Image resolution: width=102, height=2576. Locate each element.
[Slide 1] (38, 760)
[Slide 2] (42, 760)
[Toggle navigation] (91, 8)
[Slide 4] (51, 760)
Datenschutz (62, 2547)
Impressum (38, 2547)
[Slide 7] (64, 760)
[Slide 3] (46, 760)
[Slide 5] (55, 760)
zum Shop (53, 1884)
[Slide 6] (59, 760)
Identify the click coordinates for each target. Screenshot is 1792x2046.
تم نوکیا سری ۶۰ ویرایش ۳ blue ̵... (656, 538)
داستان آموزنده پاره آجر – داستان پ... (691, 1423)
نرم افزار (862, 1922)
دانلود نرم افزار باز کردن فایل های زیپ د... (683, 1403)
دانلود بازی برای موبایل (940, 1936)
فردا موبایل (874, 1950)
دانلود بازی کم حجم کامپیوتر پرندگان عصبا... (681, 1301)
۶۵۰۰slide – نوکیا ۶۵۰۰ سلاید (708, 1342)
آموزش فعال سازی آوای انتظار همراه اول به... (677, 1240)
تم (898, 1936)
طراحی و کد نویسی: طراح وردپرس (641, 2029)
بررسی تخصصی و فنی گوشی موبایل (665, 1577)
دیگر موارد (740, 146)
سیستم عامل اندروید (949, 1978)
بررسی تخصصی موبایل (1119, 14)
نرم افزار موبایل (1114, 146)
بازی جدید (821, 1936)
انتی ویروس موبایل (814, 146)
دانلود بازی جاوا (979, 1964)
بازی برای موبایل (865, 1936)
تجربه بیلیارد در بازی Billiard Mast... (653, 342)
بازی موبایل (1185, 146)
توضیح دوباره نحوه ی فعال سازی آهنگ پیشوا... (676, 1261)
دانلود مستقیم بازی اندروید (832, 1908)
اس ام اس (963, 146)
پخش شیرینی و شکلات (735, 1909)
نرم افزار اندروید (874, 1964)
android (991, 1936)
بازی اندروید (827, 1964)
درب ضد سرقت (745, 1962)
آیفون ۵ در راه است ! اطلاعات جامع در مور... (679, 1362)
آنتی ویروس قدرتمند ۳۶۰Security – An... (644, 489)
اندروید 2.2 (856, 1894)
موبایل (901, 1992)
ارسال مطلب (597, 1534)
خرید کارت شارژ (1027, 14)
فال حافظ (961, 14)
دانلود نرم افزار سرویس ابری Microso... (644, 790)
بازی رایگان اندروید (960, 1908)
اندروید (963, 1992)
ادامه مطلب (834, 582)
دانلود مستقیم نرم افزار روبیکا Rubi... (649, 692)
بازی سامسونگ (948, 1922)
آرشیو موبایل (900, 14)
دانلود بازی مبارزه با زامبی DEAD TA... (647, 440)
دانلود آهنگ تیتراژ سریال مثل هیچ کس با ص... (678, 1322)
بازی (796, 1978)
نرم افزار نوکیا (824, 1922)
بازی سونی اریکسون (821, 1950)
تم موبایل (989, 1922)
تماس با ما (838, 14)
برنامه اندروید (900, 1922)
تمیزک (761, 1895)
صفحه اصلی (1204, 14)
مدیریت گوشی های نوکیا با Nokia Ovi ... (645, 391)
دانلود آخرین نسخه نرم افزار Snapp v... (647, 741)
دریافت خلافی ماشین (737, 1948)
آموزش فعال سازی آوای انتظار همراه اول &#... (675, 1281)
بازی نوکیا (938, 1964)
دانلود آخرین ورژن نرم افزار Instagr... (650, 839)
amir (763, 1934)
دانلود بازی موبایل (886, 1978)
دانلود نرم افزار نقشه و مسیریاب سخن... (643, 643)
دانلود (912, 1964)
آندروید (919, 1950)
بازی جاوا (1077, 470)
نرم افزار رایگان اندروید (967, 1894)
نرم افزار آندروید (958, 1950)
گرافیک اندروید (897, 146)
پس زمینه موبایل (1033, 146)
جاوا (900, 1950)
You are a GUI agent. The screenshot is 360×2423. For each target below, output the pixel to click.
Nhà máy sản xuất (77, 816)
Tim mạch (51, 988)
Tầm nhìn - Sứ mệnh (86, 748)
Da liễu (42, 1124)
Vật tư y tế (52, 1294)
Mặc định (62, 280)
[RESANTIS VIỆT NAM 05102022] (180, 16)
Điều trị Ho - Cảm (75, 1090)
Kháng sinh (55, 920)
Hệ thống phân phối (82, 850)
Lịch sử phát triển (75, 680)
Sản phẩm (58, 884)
────
*The problem:*
Nothing but an exact copy of the lines from the start of the entries through the line containing "نرم افزار اندروید (874, 1964)" belongs in the response.

*Answer box:*
Image resolution: width=102, height=2576. Locate each element.
[Slide 1] (38, 760)
[Slide 2] (42, 760)
[Toggle navigation] (91, 8)
[Slide 4] (51, 760)
Datenschutz (62, 2547)
Impressum (38, 2547)
[Slide 7] (64, 760)
[Slide 3] (46, 760)
[Slide 5] (55, 760)
zum Shop (53, 1884)
[Slide 6] (59, 760)
Identify the click coordinates for each target. Screenshot is 1792x2046.
تم نوکیا سری ۶۰ ویرایش ۳ blue ̵... (656, 538)
داستان آموزنده پاره آجر – داستان پ... (691, 1423)
نرم افزار (862, 1922)
دانلود نرم افزار باز کردن فایل های زیپ د... (683, 1403)
دانلود بازی برای موبایل (940, 1936)
فردا موبایل (874, 1950)
دانلود بازی کم حجم کامپیوتر پرندگان عصبا... (681, 1301)
۶۵۰۰slide – نوکیا ۶۵۰۰ سلاید (708, 1342)
آموزش فعال سازی آوای انتظار همراه اول به... (677, 1240)
تم (898, 1936)
طراحی و کد نویسی: طراح وردپرس (641, 2029)
بررسی تخصصی و فنی گوشی موبایل (665, 1577)
دیگر موارد (740, 146)
سیستم عامل اندروید (949, 1978)
بررسی تخصصی موبایل (1119, 14)
نرم افزار موبایل (1114, 146)
بازی جدید (821, 1936)
انتی ویروس موبایل (814, 146)
دانلود بازی جاوا (979, 1964)
بازی برای موبایل (865, 1936)
تجربه بیلیارد در بازی Billiard Mast... (653, 342)
بازی موبایل (1185, 146)
توضیح دوباره نحوه ی فعال سازی آهنگ پیشوا... (676, 1261)
دانلود مستقیم بازی اندروید (832, 1908)
اس ام اس (963, 146)
پخش شیرینی و شکلات (735, 1909)
نرم افزار اندروید (874, 1964)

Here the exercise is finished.